= PROBLEM STATEMENT =
All of the data below should be output exactly as given.

Stored items
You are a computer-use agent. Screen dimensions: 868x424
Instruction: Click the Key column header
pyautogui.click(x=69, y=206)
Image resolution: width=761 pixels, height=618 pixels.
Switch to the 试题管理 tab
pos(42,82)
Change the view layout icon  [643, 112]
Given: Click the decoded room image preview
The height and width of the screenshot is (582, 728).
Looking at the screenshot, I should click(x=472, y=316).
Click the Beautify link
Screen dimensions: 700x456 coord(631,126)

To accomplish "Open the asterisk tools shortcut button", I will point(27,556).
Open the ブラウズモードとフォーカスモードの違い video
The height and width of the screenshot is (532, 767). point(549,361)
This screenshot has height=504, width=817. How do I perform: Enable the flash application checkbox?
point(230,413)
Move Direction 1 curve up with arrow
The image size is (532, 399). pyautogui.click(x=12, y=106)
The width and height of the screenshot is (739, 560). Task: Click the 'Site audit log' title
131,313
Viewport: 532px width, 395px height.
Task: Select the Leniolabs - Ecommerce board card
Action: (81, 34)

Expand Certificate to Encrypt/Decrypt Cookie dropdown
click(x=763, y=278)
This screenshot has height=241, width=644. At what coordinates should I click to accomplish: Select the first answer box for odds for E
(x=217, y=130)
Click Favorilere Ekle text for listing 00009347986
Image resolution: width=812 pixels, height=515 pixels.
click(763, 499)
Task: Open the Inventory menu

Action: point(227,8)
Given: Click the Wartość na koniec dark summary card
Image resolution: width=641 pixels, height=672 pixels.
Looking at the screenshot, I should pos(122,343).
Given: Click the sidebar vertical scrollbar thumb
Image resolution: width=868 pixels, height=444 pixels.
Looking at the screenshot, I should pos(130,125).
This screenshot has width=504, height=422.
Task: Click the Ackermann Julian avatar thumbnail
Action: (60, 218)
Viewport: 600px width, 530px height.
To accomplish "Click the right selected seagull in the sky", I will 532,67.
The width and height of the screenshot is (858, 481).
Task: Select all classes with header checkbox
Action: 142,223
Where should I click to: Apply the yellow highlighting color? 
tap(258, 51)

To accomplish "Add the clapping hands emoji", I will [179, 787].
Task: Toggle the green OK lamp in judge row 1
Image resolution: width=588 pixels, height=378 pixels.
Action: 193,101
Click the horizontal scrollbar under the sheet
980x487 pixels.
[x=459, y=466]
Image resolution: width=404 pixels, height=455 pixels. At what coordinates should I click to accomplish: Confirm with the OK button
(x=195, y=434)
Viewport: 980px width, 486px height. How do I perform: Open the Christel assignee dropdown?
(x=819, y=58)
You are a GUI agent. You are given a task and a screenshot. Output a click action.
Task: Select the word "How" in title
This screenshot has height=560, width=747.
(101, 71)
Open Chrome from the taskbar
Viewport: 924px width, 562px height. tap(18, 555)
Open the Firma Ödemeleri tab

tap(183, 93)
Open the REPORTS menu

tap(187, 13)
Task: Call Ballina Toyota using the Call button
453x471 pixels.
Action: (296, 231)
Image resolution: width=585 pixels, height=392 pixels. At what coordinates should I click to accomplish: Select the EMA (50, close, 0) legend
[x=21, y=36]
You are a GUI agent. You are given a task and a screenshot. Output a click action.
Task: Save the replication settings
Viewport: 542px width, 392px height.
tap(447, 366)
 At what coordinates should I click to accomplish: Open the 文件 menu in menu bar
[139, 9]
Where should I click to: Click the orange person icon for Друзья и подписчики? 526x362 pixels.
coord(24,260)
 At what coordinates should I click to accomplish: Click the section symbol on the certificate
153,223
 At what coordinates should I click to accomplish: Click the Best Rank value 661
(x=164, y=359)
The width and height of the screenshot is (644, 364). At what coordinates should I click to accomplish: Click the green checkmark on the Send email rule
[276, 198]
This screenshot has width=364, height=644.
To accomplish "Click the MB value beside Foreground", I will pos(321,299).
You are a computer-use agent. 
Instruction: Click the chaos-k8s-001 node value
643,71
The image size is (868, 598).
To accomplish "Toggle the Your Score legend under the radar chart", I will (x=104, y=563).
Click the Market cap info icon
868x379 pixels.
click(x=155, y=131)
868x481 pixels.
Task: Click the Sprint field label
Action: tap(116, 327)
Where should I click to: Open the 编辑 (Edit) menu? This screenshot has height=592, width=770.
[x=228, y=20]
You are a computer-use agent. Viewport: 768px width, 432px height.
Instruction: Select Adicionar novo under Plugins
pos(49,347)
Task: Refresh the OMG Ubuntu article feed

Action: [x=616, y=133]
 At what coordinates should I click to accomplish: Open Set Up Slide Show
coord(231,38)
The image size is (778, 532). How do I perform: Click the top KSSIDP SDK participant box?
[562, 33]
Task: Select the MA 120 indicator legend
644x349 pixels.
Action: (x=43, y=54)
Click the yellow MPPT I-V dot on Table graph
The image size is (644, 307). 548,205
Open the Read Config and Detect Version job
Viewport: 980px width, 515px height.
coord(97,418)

= RESULT OF THE EXERCISE =
You are a computer-use agent. Screen dimensions: 868x424
Instruction: Click the Key column header
pyautogui.click(x=69, y=206)
Image resolution: width=761 pixels, height=618 pixels.
Switch to the 试题管理 tab
pos(42,82)
Change the view layout icon  [643, 112]
Given: Click the decoded room image preview
The height and width of the screenshot is (582, 728).
Looking at the screenshot, I should click(x=472, y=316).
Click the Beautify link
Screen dimensions: 700x456 coord(631,126)

To accomplish "Open the asterisk tools shortcut button", I will point(27,556).
Open the ブラウズモードとフォーカスモードの違い video
The height and width of the screenshot is (532, 767). point(549,361)
This screenshot has height=504, width=817. How do I perform: Enable the flash application checkbox?
point(230,413)
Move Direction 1 curve up with arrow
The image size is (532, 399). pyautogui.click(x=12, y=106)
The width and height of the screenshot is (739, 560). Task: Click the 'Site audit log' title
131,313
Viewport: 532px width, 395px height.
Task: Select the Leniolabs - Ecommerce board card
Action: (81, 34)

Expand Certificate to Encrypt/Decrypt Cookie dropdown
click(x=763, y=278)
This screenshot has height=241, width=644. At what coordinates should I click to accomplish: Select the first answer box for odds for E
(x=217, y=130)
Click Favorilere Ekle text for listing 00009347986
Image resolution: width=812 pixels, height=515 pixels.
click(763, 499)
Task: Open the Inventory menu

Action: point(227,8)
Given: Click the Wartość na koniec dark summary card
Image resolution: width=641 pixels, height=672 pixels.
Looking at the screenshot, I should pos(122,343).
Given: Click the sidebar vertical scrollbar thumb
Image resolution: width=868 pixels, height=444 pixels.
Looking at the screenshot, I should pos(130,125).
This screenshot has width=504, height=422.
Task: Click the Ackermann Julian avatar thumbnail
Action: (60, 218)
Viewport: 600px width, 530px height.
To accomplish "Click the right selected seagull in the sky", I will 532,67.
The width and height of the screenshot is (858, 481).
Task: Select all classes with header checkbox
Action: 142,223
Where should I click to: Apply the yellow highlighting color? 
tap(258, 51)

To accomplish "Add the clapping hands emoji", I will [179, 787].
Task: Toggle the green OK lamp in judge row 1
Image resolution: width=588 pixels, height=378 pixels.
Action: 193,101
Click the horizontal scrollbar under the sheet
980x487 pixels.
[x=459, y=466]
Image resolution: width=404 pixels, height=455 pixels. At what coordinates should I click to accomplish: Confirm with the OK button
(x=195, y=434)
Viewport: 980px width, 486px height. How do I perform: Open the Christel assignee dropdown?
(x=819, y=58)
You are a GUI agent. You are given a task and a screenshot. Output a click action.
Task: Select the word "How" in title
This screenshot has height=560, width=747.
(101, 71)
Open Chrome from the taskbar
Viewport: 924px width, 562px height. tap(18, 555)
Open the Firma Ödemeleri tab

tap(183, 93)
Open the REPORTS menu

tap(187, 13)
Task: Call Ballina Toyota using the Call button
453x471 pixels.
Action: (296, 231)
Image resolution: width=585 pixels, height=392 pixels. At what coordinates should I click to accomplish: Select the EMA (50, close, 0) legend
[x=21, y=36]
You are a GUI agent. You are given a task and a screenshot. Output a click action.
Task: Save the replication settings
Viewport: 542px width, 392px height.
tap(447, 366)
 At what coordinates should I click to accomplish: Open the 文件 menu in menu bar
[139, 9]
Where should I click to: Click the orange person icon for Друзья и подписчики? 526x362 pixels.
coord(24,260)
 At what coordinates should I click to accomplish: Click the section symbol on the certificate
153,223
 At what coordinates should I click to accomplish: Click the Best Rank value 661
(x=164, y=359)
The width and height of the screenshot is (644, 364). At what coordinates should I click to accomplish: Click the green checkmark on the Send email rule
[276, 198]
This screenshot has width=364, height=644.
To accomplish "Click the MB value beside Foreground", I will pos(321,299).
You are a computer-use agent. 
Instruction: Click the chaos-k8s-001 node value
643,71
The image size is (868, 598).
To accomplish "Toggle the Your Score legend under the radar chart", I will (x=104, y=563).
Click the Market cap info icon
868x379 pixels.
click(x=155, y=131)
868x481 pixels.
Task: Click the Sprint field label
Action: tap(116, 327)
Where should I click to: Open the 编辑 (Edit) menu? This screenshot has height=592, width=770.
[x=228, y=20]
You are a computer-use agent. Viewport: 768px width, 432px height.
Instruction: Select Adicionar novo under Plugins
pos(49,347)
Task: Refresh the OMG Ubuntu article feed

Action: [x=616, y=133]
 At what coordinates should I click to accomplish: Open Set Up Slide Show
coord(231,38)
The image size is (778, 532). How do I perform: Click the top KSSIDP SDK participant box?
[562, 33]
Task: Select the MA 120 indicator legend
644x349 pixels.
Action: (x=43, y=54)
Click the yellow MPPT I-V dot on Table graph
The image size is (644, 307). 548,205
Open the Read Config and Detect Version job
Viewport: 980px width, 515px height.
coord(97,418)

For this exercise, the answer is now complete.